The other train of thought, is that the business model for these companies is usually some type of subscription priced on the number of “seats.” So, whether the business is run by a solopreneur or has 40 employees, the overall cost will be very affordable.
“Will I lose control of my IT management if I outsource it?”
This question is tied to a broader trait of small business owners, which is that they prefer to have a high degree of control over the business management decisions. In fact, surveys show that the top reason entrepreneurs even start a business is to “be their own boss.” But the answer to this question is absolutely not.
IT support companies and MSP’s primarily are meant to manage the technological devices, network system, cybersecurity controls, software applications, database and oversee other computer-related systems. This takes place mostly in the form of providing system updates and troubleshooting issues. Through this role, they can also act as a consultant who can advise on solutions recommendations, leaving the actual decision making to the business owner(s) or officer(s).
“Isn’t outsourcing my IT support going to slow down my operation?”
One item that small business owners highly consider in evaluating a large decision, is whether implementation will cause a halt to the operation or slow down the operation once implemented. Even the slightest downtime can yield an array of problems at the scale small businesses operate on. So, a rational concern for outsourcing IT support, is that during the set-up, updates or any general maintenance, the businesses will lose significant productivity.
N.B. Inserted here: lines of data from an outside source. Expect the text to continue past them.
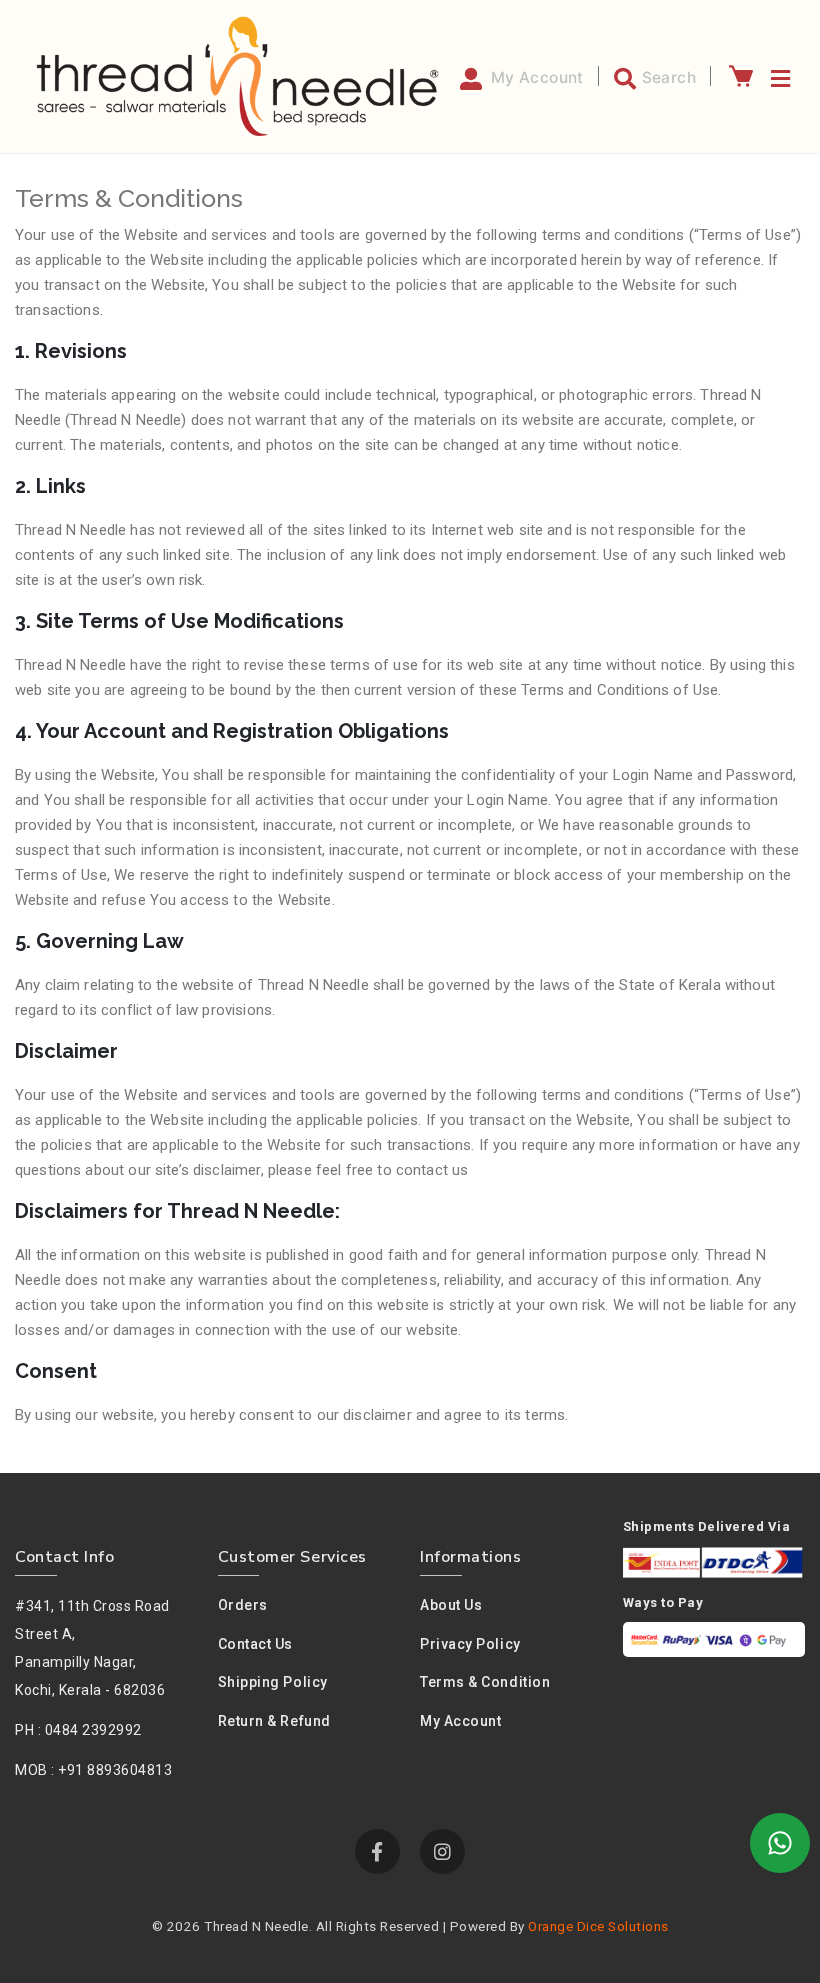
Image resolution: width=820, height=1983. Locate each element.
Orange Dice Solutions (598, 1926)
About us (451, 1605)
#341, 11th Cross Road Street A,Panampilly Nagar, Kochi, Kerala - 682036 (92, 1648)
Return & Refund (274, 1721)
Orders (243, 1605)
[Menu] (777, 76)
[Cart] (740, 76)
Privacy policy (470, 1644)
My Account (461, 1721)
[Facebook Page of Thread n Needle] (377, 1851)
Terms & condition (485, 1682)
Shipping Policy (273, 1682)
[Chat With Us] (780, 1843)
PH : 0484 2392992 (78, 1730)
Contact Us (256, 1644)
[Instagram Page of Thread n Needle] (442, 1851)
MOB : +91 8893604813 (93, 1770)
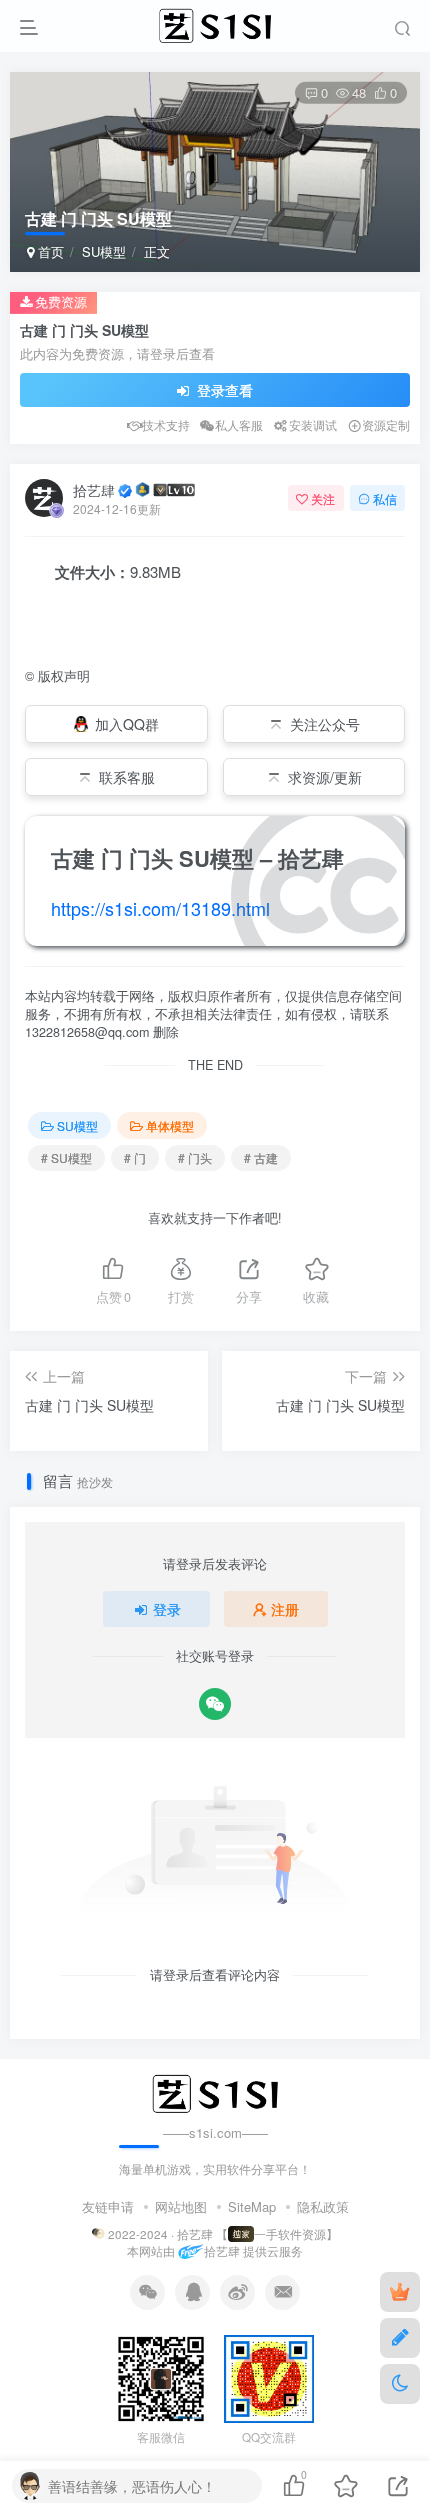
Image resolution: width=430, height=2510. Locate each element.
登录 (167, 1609)
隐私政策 (323, 2206)
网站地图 (181, 2206)
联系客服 (127, 777)
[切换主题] (400, 2384)
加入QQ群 (127, 724)
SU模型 (104, 251)
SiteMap (252, 2206)
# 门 (135, 1157)
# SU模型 (66, 1157)
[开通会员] (400, 2292)
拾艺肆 (94, 490)
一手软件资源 (290, 2234)
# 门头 (195, 1157)
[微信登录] (215, 1704)
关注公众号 (325, 724)
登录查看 (223, 390)
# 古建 (261, 1157)
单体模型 (170, 1125)
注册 (285, 1609)
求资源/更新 (325, 777)
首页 (49, 251)
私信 (385, 498)
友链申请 (108, 2206)
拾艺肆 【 (202, 2234)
But no, outsourcing IT support will not slow down the operation, in fact it does quite the opposite. IT companies and MSP’s utilize remote desktop connection software, which allows them to access a computer system without having to be onsite in the event of a technology issue. A lot of the ongoing maintenance they do ends up being unnoticed to the business owner(s) and their employees. And if there are system updates that require employees to shut down, they are usually done during non-business hours so that no productivity is lost. All of these allow the small business owner to focus on managing their business and practicing that craft they are so passionate about.
“Should I outsource my IT support if I don’t have a lot of technology assets to manage?”
This is likely the most rational question against outsourcing IT management, especially when referring to lean businesses that just stick with the IT basics. But the justifications to outsourcing IT support, even if the business does not have a lot of technology assets comes from some of the previous points discussed.
The main one being that it would provide access to experts with high levels and wide ranges of experiences. This would allow for even the rarest IT issues to be easily resolved. These experts would also allow the business to remain up to date with the technology world, which may be able to shift that business from just having the IT basics, to an advanced IT system. Combine this with the fact that outsourcing will open even more time for the business to service clients, and increase business development activities, ultimately growing the business to yield tremendous value.
“What if my concern for outsourcing IT support is the risk of a cyber incident that is their fault?”
Vetting potential third party vendors is a great practice of risk management. Especially when potentially working with an IT firm or MSP, who will have access to their client’s database and computer systems. What is important to keep in mind, is that these IT support companies are using the most advanced cybersecurity controls on the market. These controls (or at least the knowledge of them) would get passed on to their business clients, making them even more secure than if they tried to keep it in-house.
On top of that, these companies are fully prepared to handle a potential incident through their experience and elaborate planning. Most will also take financial liability measures to protect their clients, like holding technology errors & omissions insurance (sometimes referred to as professional liability) and cyber liability insurance in the rare event something goes horribly wrong.
When selecting a potential IT support company or MSP to work with, be sure to exercise due diligence to ensure that they have the proper controls and risk management practices to protect their clients.